Hay dos formas de leer lo anterior. En la primera y más obvia –en la que queremos creer, al fin y al cabo– Canitrot era un héroe: al salir y entrar del más allá de La Oficina –ese lado de afuera en la noche que jamás veía el espectador–, terminaba representando aquellos pequeños espacios públicos donde la sociabilidad de la República no se había roto, donde los vasos comunicantes entre la ciudadanía todavía vinculaban a las personas. Insomne, Canitrot parecía encarnar una utopía libertaria hecha a la medida de una ciudad intervenida. Carente de cualquier ideología, los márgenes donde se desplazaba el personaje eran inciertos pero atractivos para el espectador. En cierto modo, en el Jappening, Canitrot era el único que se reía, el único que no estaba triste. La bohemia, era a ratos una opción política, una manera de recordar y vivir la vida nocturna que el golpe del 73 deshizo. 

Pero ¿dónde pasaba la noche Canitrot? ¿Desde dónde venía? ¿Cuáles eran los boliches donde se perdía y esperaba el amanecer? ¿Quiénes eran sus compañeros de juerga? ¿Cuál era la ciudad nocturna que conocía como la palma de su mano?

En la segunda, Canitrot era un villano: un amigo de la represión de la época, con chipe libre para trasnochar en medio del toque de queda y del estado de emergencia. Era un amigo de los dinos, de los agentes de seguridad del régimen, de los soplones. Un protegido de los sicarios del Estado que hacía de comparsa simpática de hombres armados hasta los dientes, todos enamorados de vedettes ansiosas por entrar a la tele.

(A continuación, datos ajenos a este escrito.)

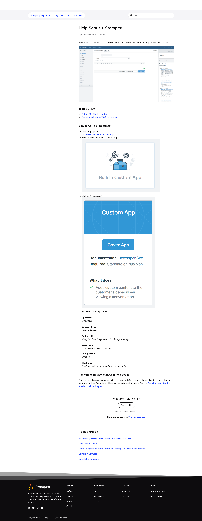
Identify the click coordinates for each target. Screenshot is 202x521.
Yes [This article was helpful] (122, 405)
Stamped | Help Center (40, 15)
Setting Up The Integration (95, 114)
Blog (96, 491)
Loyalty (68, 501)
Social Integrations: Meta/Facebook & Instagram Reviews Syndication (112, 448)
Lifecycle (69, 506)
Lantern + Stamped (88, 453)
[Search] (151, 15)
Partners (98, 501)
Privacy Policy (156, 496)
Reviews (69, 496)
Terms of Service (157, 491)
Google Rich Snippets (89, 459)
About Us (126, 491)
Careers (125, 496)
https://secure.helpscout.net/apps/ (98, 134)
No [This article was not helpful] (130, 405)
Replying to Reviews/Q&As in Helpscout (101, 117)
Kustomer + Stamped (89, 443)
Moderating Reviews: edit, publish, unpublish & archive (105, 438)
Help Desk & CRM (74, 15)
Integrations (59, 15)
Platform (69, 491)
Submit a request (137, 417)
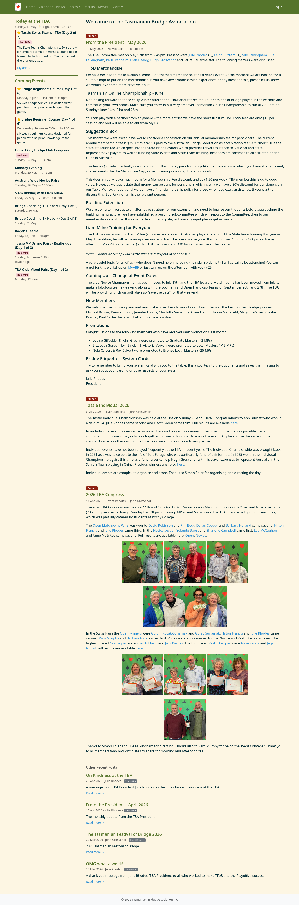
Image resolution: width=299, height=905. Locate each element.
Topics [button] (73, 7)
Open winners (131, 633)
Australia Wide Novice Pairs (37, 180)
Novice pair (118, 643)
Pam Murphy (109, 638)
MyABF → (23, 68)
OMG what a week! (104, 863)
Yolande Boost (187, 530)
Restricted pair (220, 643)
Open (189, 535)
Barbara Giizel (137, 638)
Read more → (95, 793)
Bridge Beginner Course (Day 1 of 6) (46, 121)
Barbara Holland (238, 525)
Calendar (46, 7)
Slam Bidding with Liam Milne (39, 193)
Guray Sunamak (207, 633)
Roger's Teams (26, 231)
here (234, 423)
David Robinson (160, 525)
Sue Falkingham (254, 55)
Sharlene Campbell (221, 530)
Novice (201, 535)
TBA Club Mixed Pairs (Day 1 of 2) (41, 270)
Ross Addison (146, 643)
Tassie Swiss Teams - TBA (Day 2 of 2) (46, 34)
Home (31, 7)
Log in (278, 7)
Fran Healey (139, 60)
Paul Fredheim (117, 60)
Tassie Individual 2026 (107, 405)
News (60, 7)
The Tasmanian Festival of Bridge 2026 (124, 834)
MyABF (103, 7)
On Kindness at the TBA (109, 775)
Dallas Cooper (207, 525)
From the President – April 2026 (117, 805)
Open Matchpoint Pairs (111, 525)
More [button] (116, 7)
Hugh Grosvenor (163, 60)
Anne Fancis (250, 643)
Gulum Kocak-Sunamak (169, 633)
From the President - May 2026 (116, 42)
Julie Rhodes (197, 55)
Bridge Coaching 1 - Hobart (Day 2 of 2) (46, 218)
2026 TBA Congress (105, 494)
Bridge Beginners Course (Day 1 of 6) (47, 91)
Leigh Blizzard (225, 55)
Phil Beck (187, 525)
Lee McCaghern (266, 530)
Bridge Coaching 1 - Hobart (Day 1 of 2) (46, 206)
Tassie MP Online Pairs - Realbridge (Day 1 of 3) (43, 245)
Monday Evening (28, 168)
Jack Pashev (174, 643)
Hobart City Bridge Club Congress (42, 150)
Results (89, 7)
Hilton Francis (232, 633)
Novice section (164, 530)
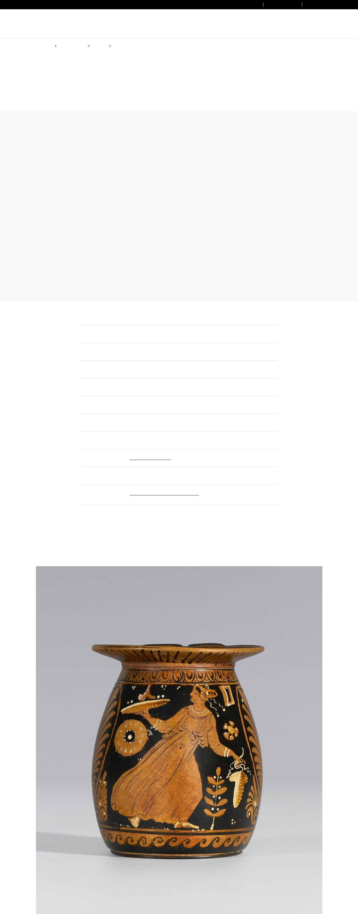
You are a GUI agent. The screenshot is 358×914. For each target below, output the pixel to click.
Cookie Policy (194, 474)
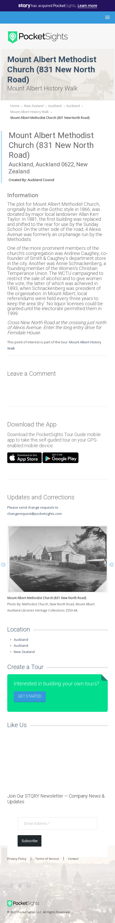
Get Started (29, 696)
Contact (73, 859)
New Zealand (34, 106)
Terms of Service (47, 859)
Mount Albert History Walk (29, 112)
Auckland (55, 106)
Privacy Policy (16, 859)
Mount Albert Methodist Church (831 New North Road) (49, 118)
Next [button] (111, 564)
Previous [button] (3, 564)
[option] (57, 569)
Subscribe (29, 841)
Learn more (87, 5)
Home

Canitrot no acompañaba a los agentes en sus misiones, pero tal vez estaba con ellos en sus momentos de esparcimiento y los escuchaba hablar sobre las mesas de algún night club llenas de cocaína y vodka. Canitrot sonreía y se hacía el que no entendía mientras sonaba la salsa o el mambo o algún éxito disco a todo volumen en aquellos sótanos llenos de humo y espejos. Le convenía. Tenía manga ancha. Poseía una libertad que otros añoraban. Canitrot callaba mientras los agentes escanciaban una botella de pisco de 40 grados bajo los pies de una bailarina desesperada por conseguir una propina que la sacara de la miseria de la recesión. Canitrot escuchaba conversaciones sobre detenciones, torturas, seguimientos, reuniones y tiroteos y se ría del humor de sus amigos, les daba algún dato de putas, los aconsejaba en sus líos sentimentales. Y cada mañana llegaba de nuevo al trabajo, con una resaca que soportaba apenas, listo para dormir en su cubículo y no hacer nada. Sus jefes no lo podían tocar, no lo podían echar. Tenía santos –o monstruos– en la corte, Zañartu sabía a lo que se arriesgaba si le tocaba un pelo. Lo amenazaba, eso sí, pero nunca alcanzaba a despedirlo del todo porque él y Espina no eran tontos, intuían que el poder que detentaban era menor, un chiste o una parodia de mal gusto, partícipes de una violencia que representaban como títeres descosidos. 

Y Canitrot seguía ahí, en su escritorio, en las pantallas chilenas. Fernando Alarcón lo interpretaba con tal habilidad que nos hacía olvidar aquella extraña libertad de su vida de party-animal en plena represión. Alarcón, con su carisma disfrazaba esa ubicuidad torcida que el personaje ejercía. Nos hacía simpatizar con él, creerle y quererle en cada una de sus chivas y chapuzas que eran puro teatro, la dramaturgia improvisada de una ciudad despoblada por la violencia y la pobreza. Aquella ciudad que Canitrot contemplaba a diario con los ojos abiertos desde arriba de un Chevrolet Opala o de un Nissan o Fiat, duro como una roca, hediendo a alcohol, al lado de un agente que manejaba con destino a la próxima parada mientras comenta la sangre vertida en cada una de sus cuitas diarias. Canitrot era ese copiloto que observaba silencioso –desde aquel paraje despoblado de cualquier vida ciudadana– aquellos avisos de neón apagados en un eriazo lleno de edificios muertos que no volverían a prenderse jamás. La ciudad como un cementerio habitado por animales; olvidado, cómo no, por cualquier clase de memoria.